Azoulay’s photography and scholarship often focuses on using photographs to understand political conflicts, specifically Israel and Palestine. The Israeli Palestinian conflict often dominates headlines. Recently, the United States officially recognized Jerusalem, rather than Tel Aviv, as the capital of Israel. Other headlines tell of ongoing violence. And yet, text is only one way to tell the story of Israel and the occupied nation of Palestine. Ariella Azoulay argues for a way to resist imperialist ideology to call for making the case for justice.
According to Potential History’s website, Azoulay calls for resisting imperialist ways of thinking through tracing case studies of people who lived under imperialism including in the Belgian Congo and Palestine. In an interview with the website Jadaliyya, Azoulay argues that the case study figures should not be understood as creating a counter history but as counter to history. This emphasizes that history itself is a social construct. The objects in museums are curated. Central to resisting imperialist ideology, Azoulay calls for practicing “potential history.” Azoulay explains:
Potential history refuses to take imperial sovereignty or the institution of the museum as a fait accompli and tries to highlight the ongoing struggles with which they are entangled, against non-imperial and worldly formations of political organization and making art.

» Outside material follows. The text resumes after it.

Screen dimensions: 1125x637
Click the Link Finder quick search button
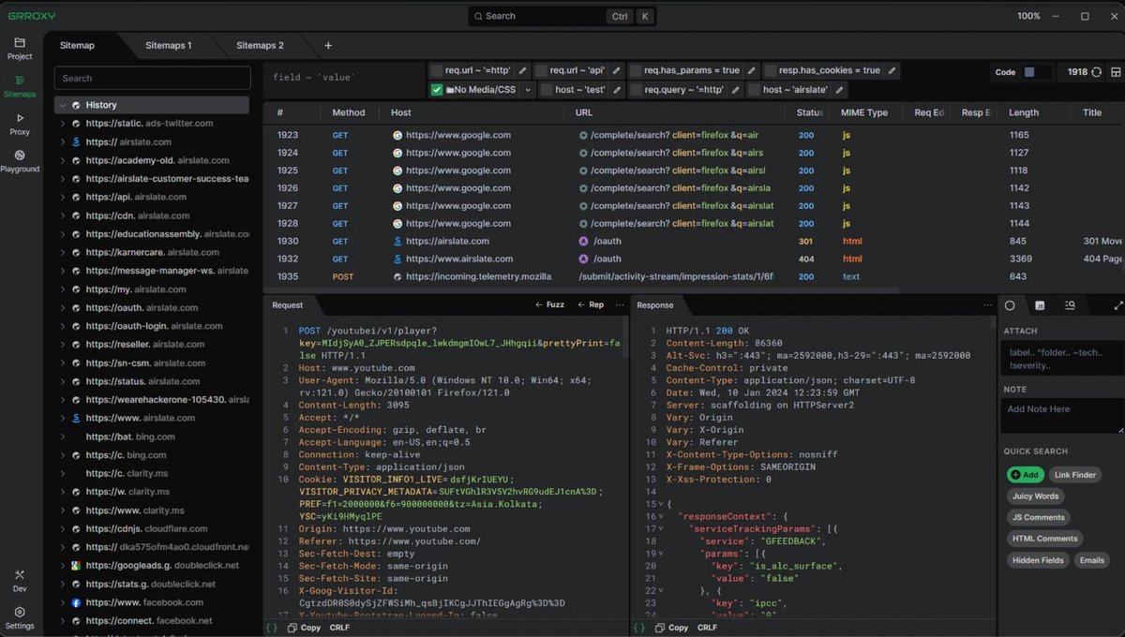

Instead of stopping with such a critique, Azoulay proposes the alternative “world sovereignty” that becomes “constitutive of people’s rights and mode of being in the world.”
This worldview also fits into the goals Azoulay hopes readers take away from Potential History. Azoulay told Jadaliyya.com, “I wish that anyone who is interested in imagining a possible life outside of racial capitalism and imperialism would take this book in her hands and will work with it to continue this kind of work.”
Potential History’s ethical focus is a continuation of Azoulay’s earlier work. The theorist and creative writer Sarah Sentilles praises Azoulay’s The Civil Contract of Photography (2008) for altering the ways viewers understand suffering in photographs, writing for Azloulay “It’s not empathy she’s after; she wants action. Images can transform the world, she argues, and the only reason they haven’t yet is because we don’t know how to look at them. The problem isn’t images; it’s us.”
Azoulay embodies Humanities on the Edge’s cross-disciplinary focus through a body of work that includes 10 books, articles in academic and art journals, and teaching classes on revolutions and media culture. In 2002 the International Center of Photography awarded her its Infinity Award for her 2001 book Death’s Showcase. More recently, she won the Igor Zabel Competition for innovative approaches and theoretical research in contemporary visual arts. Through this wide-ranging corpus of art, scholarship, and activism, Azoulay blends theory and practice.
Expect Thursday’s lecture to combine in-depth critiques of imperialist ideology, analyses of photography, and a call to action for resisting capitalism and racism.
Plan to recommend this lecture to friends, students, and mentors.
Check back at Watershed Tuesday February 18 for Joshua Renner‘s review of Azoulay’s lecture. The next Humanities on the Edge lecture will be “From Gore Capitalism to Snuff Politics: The Body as Mass Media” delivered by Sayak Valencia, Professor of Cultural Studies at El Colegio de la Frontera Norte, on March 5th.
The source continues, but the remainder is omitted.